In the case of termination of the agreement due to the death of Mr. Hoch, we will be liable for separation payments, equaling an amount of 2.95 times the base salary. The deferred compensation does not include amounts paid or accrued to Mr. Hoch for bonuses or bonus compensation, benefits or equity awards. Unpaid and unearned bonus compensation or bonus deferred compensation is forfeited. No deferred compensation will be due as long as we and/or an insurance company continue to pay Mr. Hoch’s base salary, minus any monthly base salary already paid to Mr. Hoch prior to his death pursuant to his disability, to his estate for a period of up to 36 months. If these continuing payments cease before 36 months, we will have to pay his estate the deferred compensation minus any base salary payments within 30 days of the cessation. Further, all stock options issued to Mr. Hoch and all restricted stock granted to executive shall continue on their vesting schedule.
In the case of termination of the agreement due to disability without death by Mr. Hoch, we will be liable for separation payments, equaling an amount of disability benefits constituting base salary for 36 months. Unpaid and unearned bonus compensation or bonus deferred compensation is forfeited. Further, all stock options issued to Mr. Hoch and all restricted stock granted to him shall continue on their vesting schedule. No further compensation will be due for compliance with the agreements’ non-compete, non-solicitation and disparagement clauses.
Pursuant to our employment agreement with Mr. Jewell, our Chief Financial Officer, in the event of change in control, termination upon our default, for good reason or without cause we will be liable for separation payments. The deferred compensation shall be the amount which is calculated as the base salary payments Mr. Jewell would have received had his employment continued for the remaining term of the employment agreement (including yearly increases calculated at the maximum increase for the prior two years), plus all of the benefits remaining under the employment agreement and a pro rata portion of the bonus compensation for that year. In addition, all stock options and restricted stock granted to Mr. Jewell will become fully vested.
Pursuant to our employment agreement with Mr. Vanders, our Chief Revenue Officer, in the event of change in control, termination upon our default, for good reason or without cause we will be liable for separation payments. The deferred compensation shall be the amount which is calculated as the base salary payments Mr. Landers would have received had his employment continued for the remaining term of the employment agreement (including yearly increases calculated at the maximum increase for the prior two years), plus all of the benefits remaining under the employment agreement and a pro-rata portion of the bonus compensation for that year. In the event of a change of control, Mr. Landers will also receive an amount equal to twelve months of his base salary, which was in effect immediately prior to the change of control. In addition, all stock options and restricted stock granted to Mr. Landers will become fully vested.

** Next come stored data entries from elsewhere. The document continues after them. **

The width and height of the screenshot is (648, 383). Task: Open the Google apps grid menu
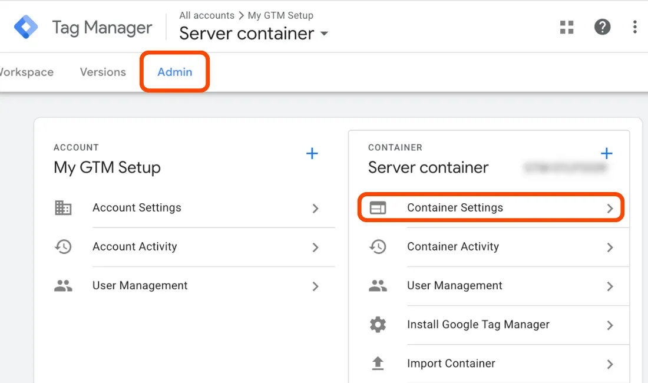click(567, 27)
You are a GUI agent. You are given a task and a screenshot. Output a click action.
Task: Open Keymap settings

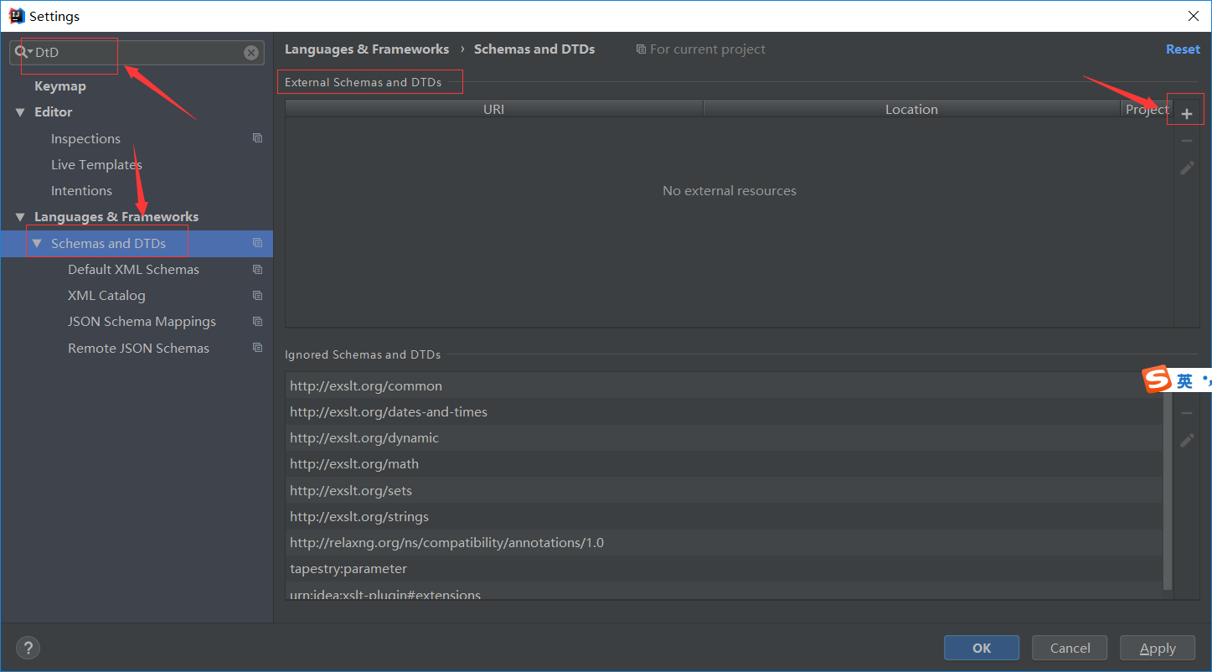click(59, 85)
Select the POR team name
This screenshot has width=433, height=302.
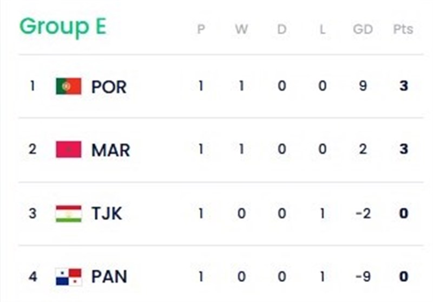click(x=109, y=87)
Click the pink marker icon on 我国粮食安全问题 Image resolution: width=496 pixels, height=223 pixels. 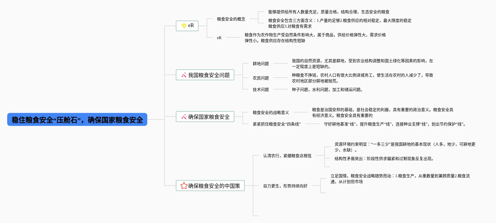(184, 75)
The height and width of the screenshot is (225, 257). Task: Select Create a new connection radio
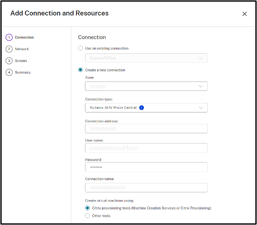coord(81,70)
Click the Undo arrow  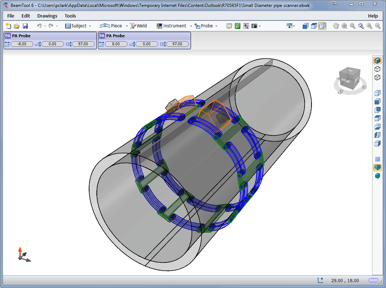pyautogui.click(x=39, y=26)
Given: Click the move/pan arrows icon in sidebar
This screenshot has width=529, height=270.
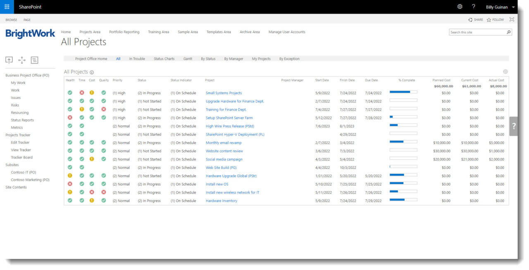Looking at the screenshot, I should (21, 60).
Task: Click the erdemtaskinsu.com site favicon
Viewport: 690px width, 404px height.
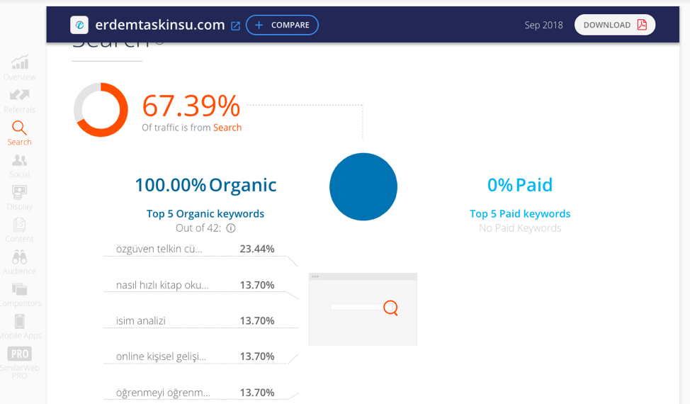Action: point(79,26)
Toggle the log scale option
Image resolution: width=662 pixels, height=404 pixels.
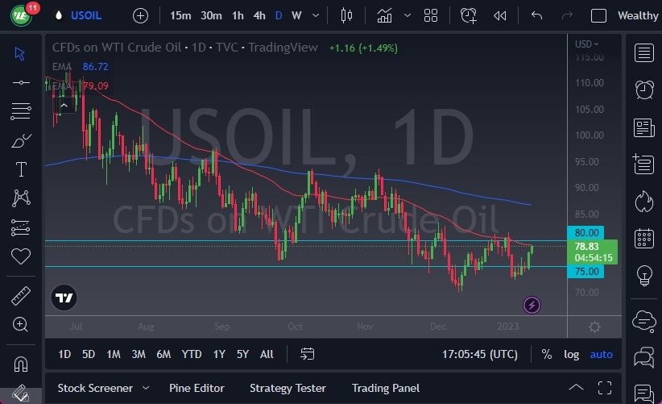[x=571, y=354]
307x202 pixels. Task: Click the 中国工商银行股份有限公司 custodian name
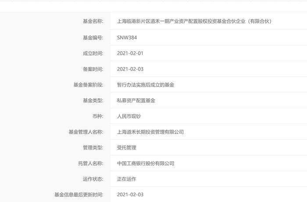[x=146, y=163]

Proposal No. 2 – Advisory Vote to Approve Executive Compensation
The Dodd-Frank Wall Street Reform and Consumer Protection Act added Section 14A to the Securities Exchange Act of 1934. As required pursuant to Section 14A of the Exchange Act, Proposal No. 2 is a non-binding, advisory proposal on the compensation that we paid to our Named Executive Officers for the year ended December 31, 2018. The Board of Directors is providing shareholders with the opportunity to cast an advisory vote on the compensation of our Named Executive Officers. This proposal, commonly known as a “say-on-pay” proposal, gives you, as a shareholder, the opportunity to endorse or not endorse our executive compensation programs and policies and the compensation paid to our Named Executive Officers for the year ended December 31, 2018.
We believe in the power of open disclosure and know the only way to build and strengthen our reputation and our Company is through honesty and trust. In connection with that belief and as required by SEC rules, we are asking our shareholders to approve, on an advisory basis, the compensation that we paid to our Named Executive Officers.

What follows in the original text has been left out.